I’ve been roasting turkeys for so many years now, it’s become second nature for me but my methods have evolved from the days when I’s just read the instructions on the slimy plastic wrapper. Back then I was like every other terrified new dead turkey wrestler: A deer in headlights. But I consulted the incredibly helpful instructions on the Butterball Turkey Website and guess what? I survived! And I’ve improved my birds over time by adding seasonings and fresh garlic. They come out moist and full of flavor with a crispy brown skin that tastes like angels singing… or at least what I imagine singing angels taste like. For clarification: I’ve never actually eaten an angel, singing or otherwise.
Once The roasted turkey had been successfully devoured, I turned my attention to our after-Thanksgiving “bonus bird”. Time to fire up the crockpot for some bird experimentation! …Wow. That sounded much less pervy in my head.
Keep in mind that I have an unusually huge 8 quart low cooker. Typical “large” slow cookers are only 6 quarts, so if you plan to try this yourself make sure you get a bird that’ll fit.
I had several recipes for “Crockpot Turkey” saved in Pinterest (I guess the proper term is “pinned”) but I chose to use a variation of this tutorial from Babble. I prepped the turkey exactly like the roasted one though: Onions, garlic cloves and herbs in the cavity, garlic herb salted butter on the skin. Then I placed it upside down in the slow cooker (the only way it would fit with the lid closed) with an entire can of chicken broth… because GRAVY.
When the meat was tender and falling off the bone, I carefully remove the turkey from the slow cooker…and it literally fell apart. I mean, a pile of lab-specimen level cleanly stripped bones amid a nest of juicy yummy meat…and a perfectly intact sheet of skin. I was tempted go all creepy “Silence of the Lambs” on a teddy bear or something, but I exercised a little self restraint.

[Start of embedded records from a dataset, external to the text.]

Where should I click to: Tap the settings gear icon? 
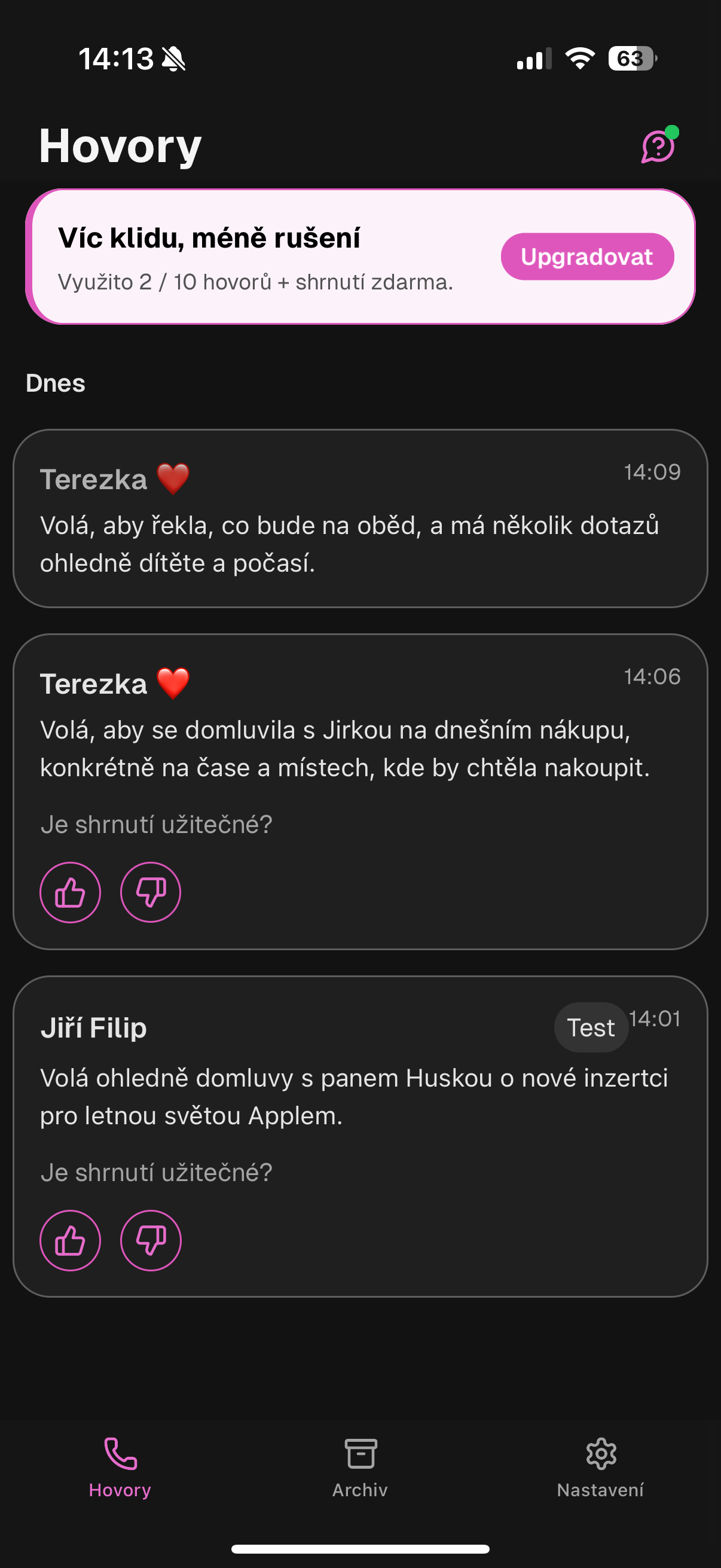pyautogui.click(x=600, y=1454)
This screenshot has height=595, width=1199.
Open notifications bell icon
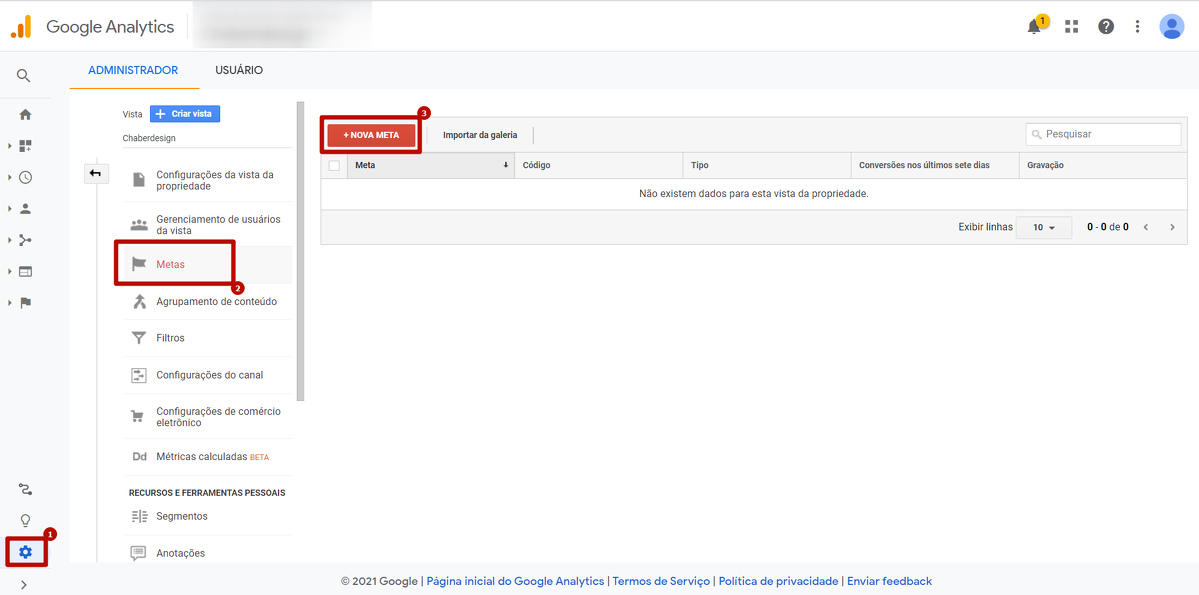tap(1035, 27)
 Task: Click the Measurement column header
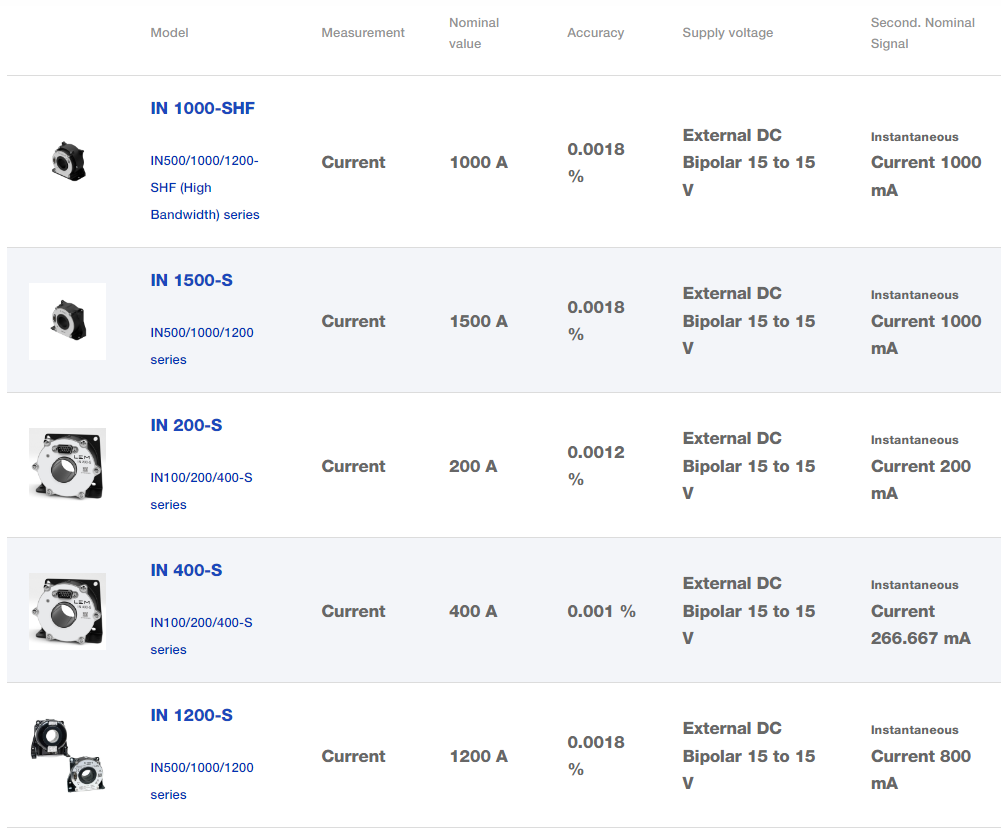(x=363, y=33)
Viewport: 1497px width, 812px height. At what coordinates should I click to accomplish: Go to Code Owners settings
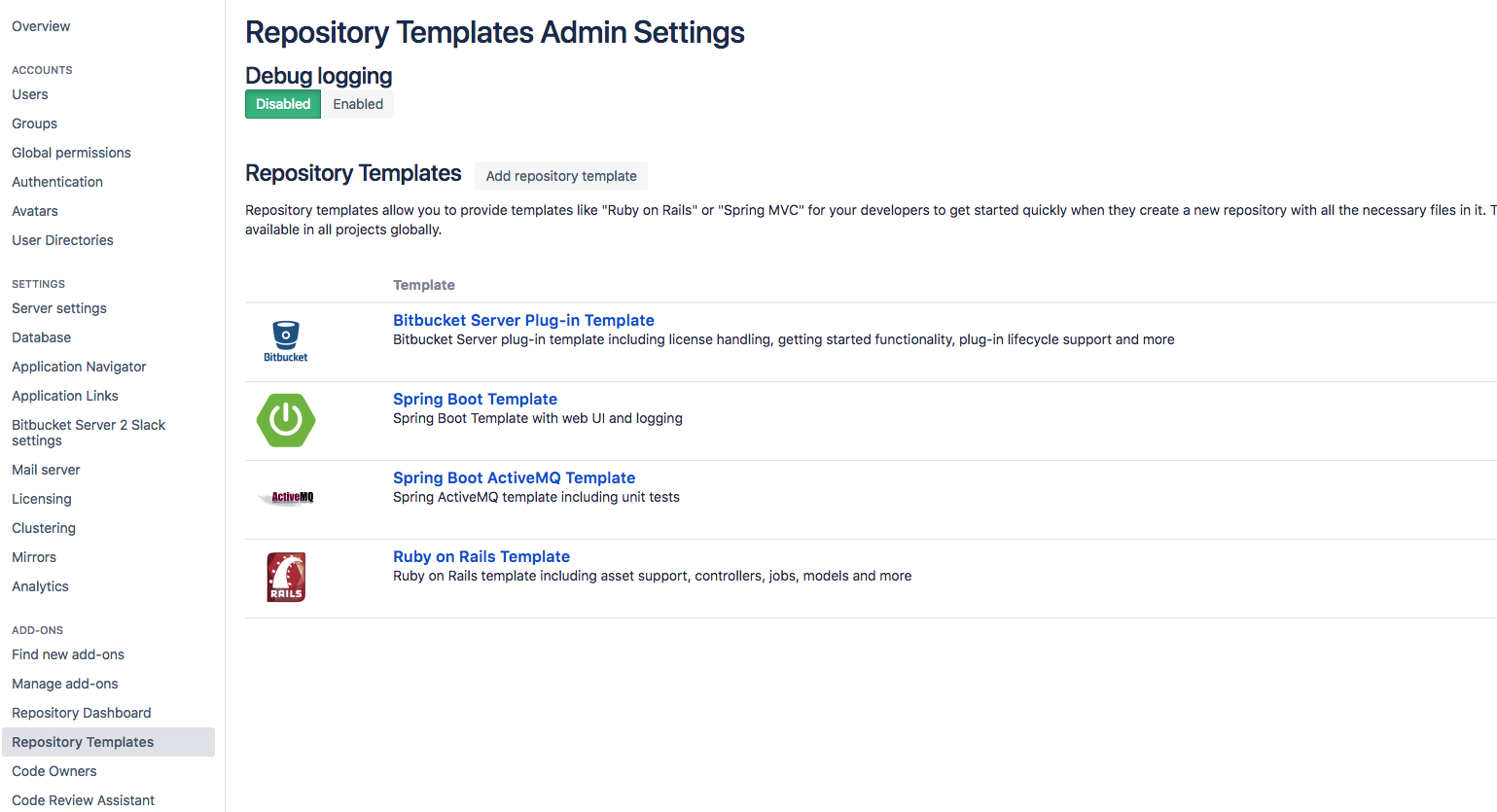(x=54, y=771)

Still, I had never had such an easy task of deboning a turkey in my entire life. The meat was incredibly tender and juicy too. The whole process of separating it into freezer bags took only minutes. The amount of meat seemed like much more than I had gotten from the roasted bird too… probably because a good portion of meat usually still comes off the roasted turkey when I boil the carcass for soup after the fact. The slow-cooked bird didn’t have a scrap of meat left anywhere on the carcass and bones. None. Nada. Nothing.
In the end, I can see pros and cons to both methods, depending on what you plan to use the resulting meat for. Roasting is traditional and the result is attractive on the table, but it takes much more effort (lugging that beast in and out of a hot oven, basting, carving, etc) and the leftover bones can be boiled into turkey soup (or at the very least turkey stock) further stretching it’s usefulness. The slow cooker turkey took next to no work at all since it doesn’t need to be monitored or basted and the amount of meat that self-deboned actually stocked the freezer with five meals (Turkey with mash potatoes and gravy, two pans of turkey enchiladas and two turkey pot pies)… not bad! But the resulting meat definitely wasn’t pretty to look at when plated on the table and the leftover carcass was definitely *not* soup material. Sidenote: Both birds provided plenty of juices to make gravy. That part was a tie.
In conclusion: If you want convenience and loose meat to cook into multiple recipes, I highly recommend popping ol’ Turkey Lurkie into the crock. But if you like crispy skin and want a crowd pleaser that looks pretty on the table, screams “tradition” and makes a mean soup afterward, preheat the oven.